Dans la nuit du 14 au 15 juin 2026, la Russie a lancé une attaque combinée massive contre l’Ukraine, utilisant 70 missiles et 611 drones de différents types, principalement contre Kyiv, mais aussi Dnipro et Kharkiv, rapporte TopTribune. Selon les autorités ukrainiennes, l’armée russe a déployé des missiles balistiques Iskander-M, des missiles de croisière Kh-101 et des missiles antinavires Tsirkon, ainsi que des centaines de drones d’attaque.
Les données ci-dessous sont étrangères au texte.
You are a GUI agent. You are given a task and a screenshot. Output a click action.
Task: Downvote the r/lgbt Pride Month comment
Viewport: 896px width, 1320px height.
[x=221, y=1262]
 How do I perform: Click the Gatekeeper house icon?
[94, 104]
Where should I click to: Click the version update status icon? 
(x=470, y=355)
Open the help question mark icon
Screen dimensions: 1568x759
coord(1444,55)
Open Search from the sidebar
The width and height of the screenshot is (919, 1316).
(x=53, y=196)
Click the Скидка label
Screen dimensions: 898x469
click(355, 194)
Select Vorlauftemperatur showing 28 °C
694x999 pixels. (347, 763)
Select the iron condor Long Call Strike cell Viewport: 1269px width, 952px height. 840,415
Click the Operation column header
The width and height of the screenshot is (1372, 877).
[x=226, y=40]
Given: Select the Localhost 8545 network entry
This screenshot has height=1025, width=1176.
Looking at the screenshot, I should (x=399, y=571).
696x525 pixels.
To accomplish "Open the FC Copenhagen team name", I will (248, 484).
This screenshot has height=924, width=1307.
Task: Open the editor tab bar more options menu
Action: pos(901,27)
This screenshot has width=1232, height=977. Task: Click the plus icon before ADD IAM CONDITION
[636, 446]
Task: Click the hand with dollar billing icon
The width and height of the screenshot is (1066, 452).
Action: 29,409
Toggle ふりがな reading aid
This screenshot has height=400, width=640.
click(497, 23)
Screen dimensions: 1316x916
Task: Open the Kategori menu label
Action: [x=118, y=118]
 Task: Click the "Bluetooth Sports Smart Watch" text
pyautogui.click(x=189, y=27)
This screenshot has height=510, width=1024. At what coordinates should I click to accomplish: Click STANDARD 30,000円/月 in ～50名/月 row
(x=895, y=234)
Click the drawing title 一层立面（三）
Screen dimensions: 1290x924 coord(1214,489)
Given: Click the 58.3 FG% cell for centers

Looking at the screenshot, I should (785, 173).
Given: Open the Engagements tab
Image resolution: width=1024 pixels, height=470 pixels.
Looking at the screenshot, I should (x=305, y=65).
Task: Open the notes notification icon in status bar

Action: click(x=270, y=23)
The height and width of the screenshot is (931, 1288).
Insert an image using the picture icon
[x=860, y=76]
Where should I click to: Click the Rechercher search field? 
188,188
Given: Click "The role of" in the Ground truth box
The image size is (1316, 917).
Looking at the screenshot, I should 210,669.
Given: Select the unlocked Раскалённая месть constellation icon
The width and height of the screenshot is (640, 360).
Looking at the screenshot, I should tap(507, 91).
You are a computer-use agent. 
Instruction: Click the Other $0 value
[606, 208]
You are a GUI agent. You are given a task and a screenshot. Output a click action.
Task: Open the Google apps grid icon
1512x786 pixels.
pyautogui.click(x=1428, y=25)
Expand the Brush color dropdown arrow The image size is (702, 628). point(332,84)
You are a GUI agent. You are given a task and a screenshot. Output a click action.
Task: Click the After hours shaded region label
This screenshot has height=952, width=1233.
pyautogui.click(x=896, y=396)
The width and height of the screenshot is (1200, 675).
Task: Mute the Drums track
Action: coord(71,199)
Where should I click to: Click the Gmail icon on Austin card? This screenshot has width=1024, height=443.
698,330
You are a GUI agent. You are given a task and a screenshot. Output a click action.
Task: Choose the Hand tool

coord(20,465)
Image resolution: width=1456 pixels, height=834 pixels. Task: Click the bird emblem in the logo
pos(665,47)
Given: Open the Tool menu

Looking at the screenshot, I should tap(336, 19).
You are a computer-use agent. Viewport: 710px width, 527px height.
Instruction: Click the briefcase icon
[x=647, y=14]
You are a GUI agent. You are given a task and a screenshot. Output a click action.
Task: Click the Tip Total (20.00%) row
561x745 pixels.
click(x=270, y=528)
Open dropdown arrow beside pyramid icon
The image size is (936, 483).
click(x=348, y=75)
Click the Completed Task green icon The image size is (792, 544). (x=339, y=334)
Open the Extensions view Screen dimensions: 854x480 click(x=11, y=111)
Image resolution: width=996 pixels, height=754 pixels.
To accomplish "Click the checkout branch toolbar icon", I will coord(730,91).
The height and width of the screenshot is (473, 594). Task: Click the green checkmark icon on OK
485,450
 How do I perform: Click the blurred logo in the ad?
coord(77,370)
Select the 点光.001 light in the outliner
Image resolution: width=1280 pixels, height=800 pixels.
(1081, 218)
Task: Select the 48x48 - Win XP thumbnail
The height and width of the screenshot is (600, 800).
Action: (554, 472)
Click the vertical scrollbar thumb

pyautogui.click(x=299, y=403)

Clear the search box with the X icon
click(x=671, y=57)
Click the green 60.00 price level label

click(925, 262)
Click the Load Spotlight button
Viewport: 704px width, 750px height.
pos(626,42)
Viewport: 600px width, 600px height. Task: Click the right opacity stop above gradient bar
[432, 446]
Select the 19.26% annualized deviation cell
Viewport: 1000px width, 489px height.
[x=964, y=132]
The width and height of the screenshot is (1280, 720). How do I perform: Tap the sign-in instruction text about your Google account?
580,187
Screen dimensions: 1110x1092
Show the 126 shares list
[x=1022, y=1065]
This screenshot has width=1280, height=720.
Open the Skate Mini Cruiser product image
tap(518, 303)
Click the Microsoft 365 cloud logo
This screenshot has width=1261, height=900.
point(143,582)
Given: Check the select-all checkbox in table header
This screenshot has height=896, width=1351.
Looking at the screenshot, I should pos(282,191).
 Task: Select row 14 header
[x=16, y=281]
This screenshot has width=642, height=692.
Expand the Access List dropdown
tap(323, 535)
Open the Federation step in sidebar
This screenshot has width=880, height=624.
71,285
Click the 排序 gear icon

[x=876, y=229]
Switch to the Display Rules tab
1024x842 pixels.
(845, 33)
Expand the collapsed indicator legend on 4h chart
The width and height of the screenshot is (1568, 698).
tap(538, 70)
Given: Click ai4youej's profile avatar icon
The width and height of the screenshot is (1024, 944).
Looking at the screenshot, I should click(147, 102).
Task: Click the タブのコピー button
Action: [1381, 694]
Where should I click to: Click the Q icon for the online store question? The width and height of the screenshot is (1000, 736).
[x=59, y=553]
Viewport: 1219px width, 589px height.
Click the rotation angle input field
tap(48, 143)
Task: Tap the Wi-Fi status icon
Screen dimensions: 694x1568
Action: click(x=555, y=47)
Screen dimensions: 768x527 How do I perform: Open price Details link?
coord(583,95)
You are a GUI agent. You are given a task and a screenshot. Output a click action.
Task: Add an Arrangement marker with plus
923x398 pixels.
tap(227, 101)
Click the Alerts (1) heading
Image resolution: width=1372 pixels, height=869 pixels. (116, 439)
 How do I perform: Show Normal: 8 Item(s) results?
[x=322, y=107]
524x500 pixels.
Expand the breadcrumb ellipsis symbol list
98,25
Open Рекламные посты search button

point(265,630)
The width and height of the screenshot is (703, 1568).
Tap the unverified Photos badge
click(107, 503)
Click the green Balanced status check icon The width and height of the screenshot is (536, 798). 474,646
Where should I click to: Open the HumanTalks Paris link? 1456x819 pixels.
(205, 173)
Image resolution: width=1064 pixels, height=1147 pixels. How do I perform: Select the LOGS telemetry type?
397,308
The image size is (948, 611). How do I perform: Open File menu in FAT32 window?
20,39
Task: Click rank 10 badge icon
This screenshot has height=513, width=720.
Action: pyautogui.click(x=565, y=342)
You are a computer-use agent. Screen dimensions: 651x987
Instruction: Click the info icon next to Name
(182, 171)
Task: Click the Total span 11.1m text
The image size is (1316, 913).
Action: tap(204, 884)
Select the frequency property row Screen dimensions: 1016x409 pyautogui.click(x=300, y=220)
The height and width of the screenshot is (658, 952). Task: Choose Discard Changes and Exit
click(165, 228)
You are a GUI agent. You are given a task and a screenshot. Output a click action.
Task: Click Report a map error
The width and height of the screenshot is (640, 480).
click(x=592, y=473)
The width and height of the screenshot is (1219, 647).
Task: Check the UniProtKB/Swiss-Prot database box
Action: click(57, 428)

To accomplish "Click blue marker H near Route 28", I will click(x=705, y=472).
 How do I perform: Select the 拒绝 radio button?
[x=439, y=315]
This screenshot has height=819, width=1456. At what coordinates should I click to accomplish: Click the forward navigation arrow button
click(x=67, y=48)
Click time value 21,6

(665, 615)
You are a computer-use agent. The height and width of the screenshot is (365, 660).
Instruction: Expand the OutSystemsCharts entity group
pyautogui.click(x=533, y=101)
Une attaque dévastatrice sur Kyiv
La capitale ukrainienne a été la cible principale de cette frappe massive. Des incendies et des destructions ont été signalés dans presque tous les arrondissements, les services d’urgence intervenant sur une cinquantaine de sites. Dans le quartier d’Obolon, plusieurs immeubles résidentiels et des entrepôts ont été endommagés, tandis qu’une trentaine de véhicules ont brûlé. À Podil, un incendie s’est déclaré dans une maison privée et un bâtiment de trois étages. À Solomiansky, des logements et un établissement scolaire ont été touchés.
L’un des faits les plus marquants est le tir ayant touché la laure des Grottes de Kyiv (Kyiv-Petchersk), site classé au patrimoine mondial de l’UNESCO. Le toit de la cathédrale de la Dormition a pris feu, tandis que des logements et des bâtiments non résidentiels ont également été endommagés. L’incendie s’est également propagé au complexe national culturel et muséal « Mystetskyi Arsenal ». Par ailleurs, un missile a frappé les studios Dovjenko, détruisant la plus grande et la plus ancienne collection de costumes d’Ukraine – environ 100 000 costumes et trois millions de pièces vestimentaires, a indiqué le ministère de la Culture ukrainien. Ces attaques contre des biens culturels constituent une violation flagrante de la Convention de La Haye pour la protection des biens culturels en cas de conflit armé.
Double frappe meurtrière à Kharkiv
Dans la ville de Kharkiv, l’armée russe a employé une tactique de double frappe visant un site civil. Le premier tir a touché une entreprise civile dans le quartier de Kholodnohirsky, provoquant des incendies et blessant trois civils. Alors que les secours intervenaient, un second missile a frappé exactement les mêmes coordonnées, tuant cinq pompiers du Service d’urgence de l’État (SES) et en blessant cinq autres. Cette pratique, connue sous le nom de « double tap », est interdite par les Conventions de Genève et constitue un crime de guerre, selon les autorités ukrainiennes.
À Dnipro, une entreprise de l’industrie légère a été endommagée, le plafond et les équipements de production détruits. Sept personnes ont été blessées, dont trois hommes hospitalisés dans un état modéré.
Un bilan humain lourd
Le bilan provisoire fait état d’au moins quatre morts et trente blessés à Kyiv, dont des enfants et une femme enceinte. Dans la capitale, 140 000 abonnés ont été privés d’électricité en raison de dommages sur les lignes électriques. Les équipes de secours continuent de déblayer les décombres.
L’attaque montre une nouvelle escalade de la part de Moscou, qui, incapable de réaliser des percées significatives sur le front, cible délibérément les infrastructures civiles et culturelles. Les responsables ukrainiens soulignent que la Russie utilise sa diplomatie comme un écran pour se réarmer, tout en augmentant son budget militaire et en mobilisant ses ressources pour une guerre longue. Ils appellent à un renforcement immédiat des livraisons de systèmes de défense antiaérienne modernes, tels que Patriot, NASAMS et IRIS-T.
Par ailleurs, des lacunes subsistent dans l’application des sanctions : la Russie continue de se procurer des microprocesseurs et autres composants occidentaux via des pays tiers pour fabriquer ses missiles et drones. La communauté internationale est priée d’imposer des sanctions secondaires et de bloquer définitivement les chaînes d’approvisionnement technologiques.
Les frappes contre les sites protégés par l’UNESCO et les attaques délibérées contre les secouristes confirment, selon Kyiv, que le Kremlin cherche à effacer l’identité ukrainienne et à briser la résistance de la population par la terreur.